Presentation of the dissertation project and the research results to
date:
Motivation
The
starting point of my project is the observation that human language
processing is inherently incremental, i.e. processing starts on
partial input and an interpretation of the current input is available
at each point in time. Early approaches to natural language
processing (NLP) were based on a sequence of discrete modules, each
working independently on the complete output of the previous one. The
underlying assumption was that the problem tackled in each domain can
be solved independently without feedback from later stages in the
processing. Contrary to this assumption, human language processing
has been shown to be inherently incremental [1] and highly
interleaved [2]. Incremental processing starts before the input is
complete, generates interpretations for partial input, and additional
input is integrated into the current interpretation if possible,
reanalyzing otherwise. Interleaving of processing includes syntactic
and semantic expectations driving speech recognition, and contextual
knowledge driving linguistic processing. This context is especially
rich in a face to face communication situation, where there are
multiple communication channels in different modalities (e.g.

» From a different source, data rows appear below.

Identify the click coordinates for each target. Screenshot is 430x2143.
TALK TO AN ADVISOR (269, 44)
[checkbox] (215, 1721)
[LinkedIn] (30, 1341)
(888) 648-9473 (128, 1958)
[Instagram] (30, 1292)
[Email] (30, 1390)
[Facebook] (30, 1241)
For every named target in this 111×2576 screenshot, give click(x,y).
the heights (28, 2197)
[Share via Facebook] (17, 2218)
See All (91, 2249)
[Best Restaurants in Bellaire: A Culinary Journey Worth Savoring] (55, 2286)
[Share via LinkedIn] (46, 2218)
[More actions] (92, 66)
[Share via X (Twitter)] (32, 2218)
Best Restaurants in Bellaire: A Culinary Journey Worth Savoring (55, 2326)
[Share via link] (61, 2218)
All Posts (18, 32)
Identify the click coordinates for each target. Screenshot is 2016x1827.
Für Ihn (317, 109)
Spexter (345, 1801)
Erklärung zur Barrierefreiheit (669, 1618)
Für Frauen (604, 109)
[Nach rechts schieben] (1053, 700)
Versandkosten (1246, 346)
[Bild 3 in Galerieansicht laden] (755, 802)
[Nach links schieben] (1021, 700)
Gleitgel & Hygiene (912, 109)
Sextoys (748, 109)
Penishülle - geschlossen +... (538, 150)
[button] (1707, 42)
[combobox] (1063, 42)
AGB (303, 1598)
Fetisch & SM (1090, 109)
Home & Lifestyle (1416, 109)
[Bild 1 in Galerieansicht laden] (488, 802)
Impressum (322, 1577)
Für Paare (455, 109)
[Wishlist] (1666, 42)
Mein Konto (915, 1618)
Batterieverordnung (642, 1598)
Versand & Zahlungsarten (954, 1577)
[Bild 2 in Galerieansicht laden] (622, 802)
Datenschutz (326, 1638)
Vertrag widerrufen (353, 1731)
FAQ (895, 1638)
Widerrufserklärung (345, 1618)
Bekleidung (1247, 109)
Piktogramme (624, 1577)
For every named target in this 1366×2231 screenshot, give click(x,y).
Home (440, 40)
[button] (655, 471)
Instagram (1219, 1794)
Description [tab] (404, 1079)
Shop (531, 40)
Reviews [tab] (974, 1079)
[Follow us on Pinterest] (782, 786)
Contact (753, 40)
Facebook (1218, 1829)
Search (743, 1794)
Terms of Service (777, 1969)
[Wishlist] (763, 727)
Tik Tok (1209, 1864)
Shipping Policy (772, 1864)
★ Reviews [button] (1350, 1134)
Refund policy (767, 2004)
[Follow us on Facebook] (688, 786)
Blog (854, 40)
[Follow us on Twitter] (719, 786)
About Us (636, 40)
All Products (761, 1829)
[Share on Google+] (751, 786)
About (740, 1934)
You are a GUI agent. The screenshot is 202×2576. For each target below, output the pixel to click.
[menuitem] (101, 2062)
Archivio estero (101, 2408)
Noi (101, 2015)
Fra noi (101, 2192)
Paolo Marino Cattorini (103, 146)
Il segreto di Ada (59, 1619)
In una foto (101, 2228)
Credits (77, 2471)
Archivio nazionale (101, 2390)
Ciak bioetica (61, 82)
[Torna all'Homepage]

gestures) and a common visual context to refer to.
To
approach the cognitive example given by human language processing we
have to make sure an artificial language processing system is able to
-
process
partial input as early as possible
-
provide
partial analyses as early as possible
-
generate
expectations to be fed back to other modules like speech processing
-
integrate
expectations derived from the context (e.g. the dialog history,
visual context or other communication channels like gestures)
Platform
The
platform of my research is the Weighted Constraint Dependency Grammar
(WCDG) System [3]. The WCDG-System is already capable of incremental
syntax processing, i.e. to assign a dependency structure to a prefix
of a sentence and to use this partial analysis as starting point for
analyzing an extended prefix. This is faster than starting from
scratch for about 95% of the test sentences [4].
Goal
The
goal of my project is to design and implement an architecture for
passing partial analyses and expectations between different modules
in language processing, including an interface to integrate
processing of other modalities, especially vision. Such an interface
will be bidirectional, with input from NLP guiding (visual) attention
and input from the external modality giving hints on disambiguation
in NLP. This part of the work is based in the project of Patrick
McCrae, who worked on syntactic disambiguation via context
integration. Furthermore, I am cooperating with Christopher
Baumgärtner, who is working on online context integration and
attention guiding.
To
determine the requirements of such a system I will investigate the
applications of partial analyses, especially given a visual context.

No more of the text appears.